Она коротко, вприщур взглянула на меня и включила зажигание. "Росинант" с подскоком сорвался с места. Вела она трудно. Ее чрезмерная пристальность и напряженность давили на меня, как ноша, и перед светофорами я тоже жал на воображаемый тормоз и переключал скорости. За городом ей немного полегчало.
- Ты и свою "Волгу" так водишь?- спросил я.
- Как?
Голос ее прозвучал жестко и упрямо.
- Старательно. Как и твой муж,- сказал я.
- Ну еще бы!.. Какие дополнительные будут вопросы?
- Больше ничего,- ответил я.
- Весьма признательна,- по слогам сказала она и в нарушение всех правил, не сбавляя скорость и не заглянув в зеркало, пересекла шоссе,- там, слева от нас, в сизом овсяном поле пробивался первый встреченный нами проселок, заросший ромашками и синелью. Тут, по цветам, она ехала тихо и неощутимо и за пригорком, скрывшим от нас шоссе, заглушила мотор. Тогда у нас выдалось несколько летучих секунд совершенно свободного и какого-то грозного времени, заполненного нашим обоюдным ожиданием чего-то громадного, опасного и неотвратимого, и когда ничего не случилось и мы молча и настороженно остались сидеть поодаль друг от друга, Ирена усталым и доверчивым движением взяла у меня рукопись.

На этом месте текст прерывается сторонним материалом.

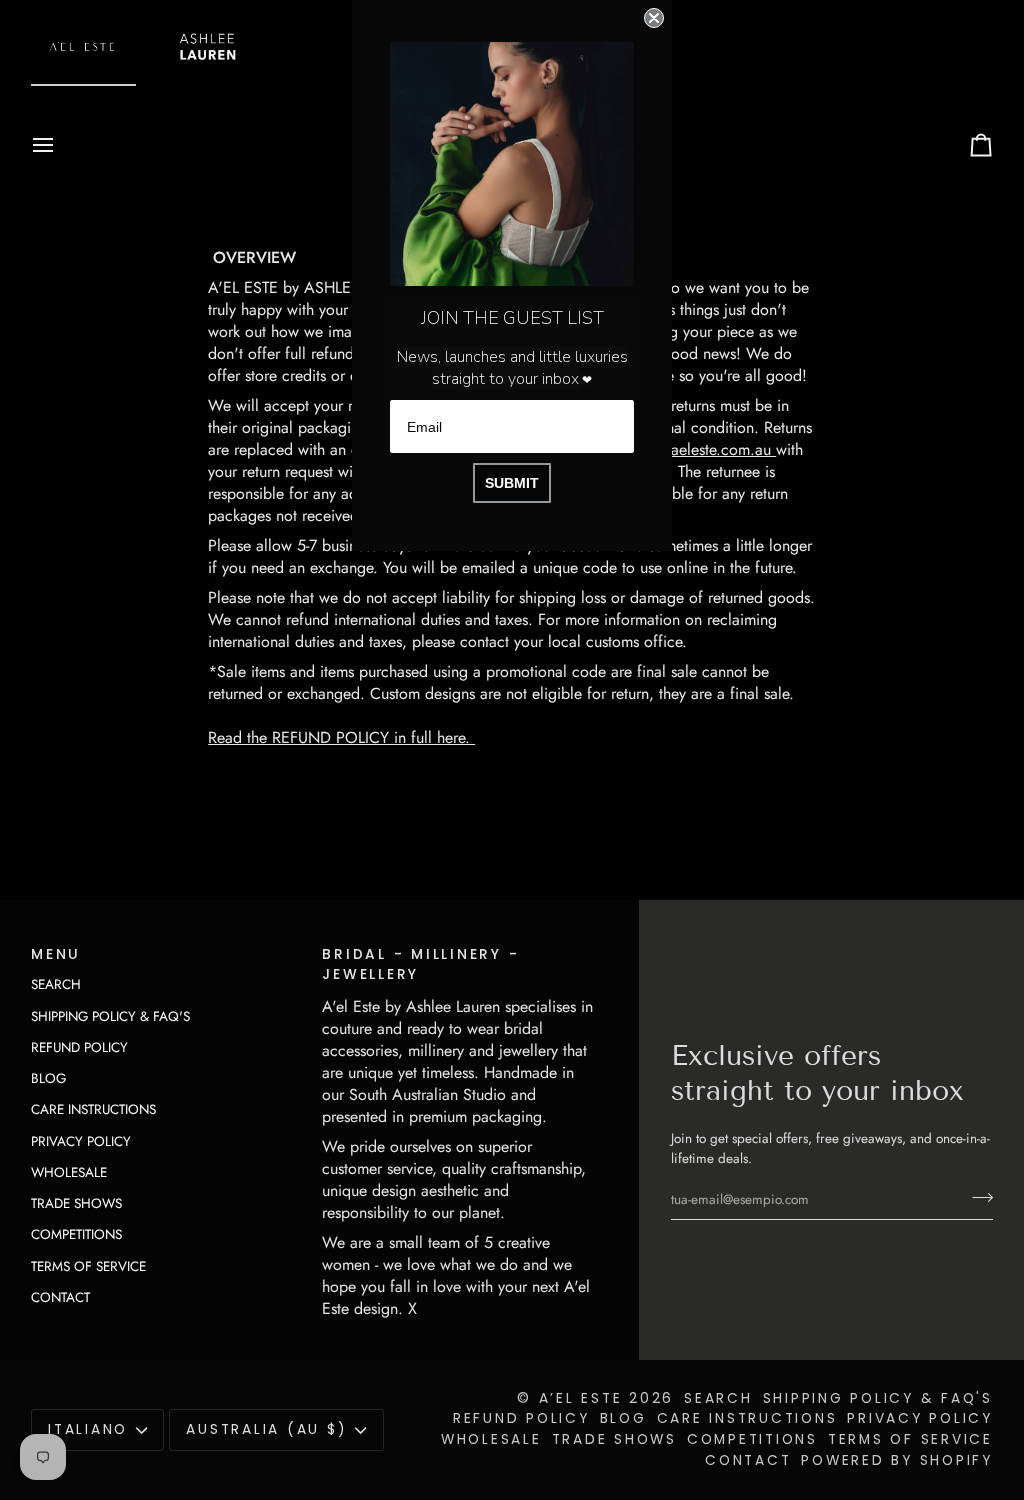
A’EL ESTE (581, 1398)
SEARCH (56, 984)
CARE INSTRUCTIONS (93, 1109)
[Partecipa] (976, 1197)
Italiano (88, 1429)
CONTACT (60, 1297)
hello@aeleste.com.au (701, 449)
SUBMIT (512, 483)
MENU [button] (56, 954)
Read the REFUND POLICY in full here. (341, 737)
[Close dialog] (654, 18)
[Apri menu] (61, 145)
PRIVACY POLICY (81, 1141)
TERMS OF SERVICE (88, 1266)
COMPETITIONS (76, 1234)
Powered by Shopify (897, 1460)
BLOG (48, 1078)
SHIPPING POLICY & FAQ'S (110, 1016)
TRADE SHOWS (76, 1203)
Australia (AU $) (266, 1429)
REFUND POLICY (79, 1047)
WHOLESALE (69, 1172)
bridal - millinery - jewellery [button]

- Так вот, вернемся к нашим баранам,- сказала она.- Помнишь, товарищ Кержун, какой сентенцией заканчивается у тебя повесть?
- Да,- сказал я.-"Окруженная грозовыми тучами, огромная и темная, неслась в мировом пространстве Земля".
- Верно. Но это не годится,- сожалеюще сказала она, и я подумал, что мог бы теперь поцеловать ее.- Ты ведь сам редактор и обязан понимать, почему это не годится.
- Не понимаю,- сказал я.
- Фраза очень уязвима. Что значит "огромная и темная"? Земля наша не вся темная. На ней есть и вечно светлое пятно, различимое с любого расстояния,- одна шестая ее часть, понимаешь?
- Ты это насчет "темной" серьезно?- спросил я.
- Вполне,- сказала она.- Я хочу, чтобы повесть твою напечатали. Очень хочу. И все мои правки преследуют эту цель, как говорит твой друг Владыкин. Между прочим, его вопросительные и восклицательные знаки, что он наставил на полях страниц, были мне очень полезны: он дотошный и осторожный редактор... Ну, пойдем дальше.
- Не нужно, пусть все остается так, как ты исправила,- сказал я и хотел взять у нее "Альбатросов". Она отшатнулась от моей руки за руль и оттуда подала мне рукопись растерянно и повинно.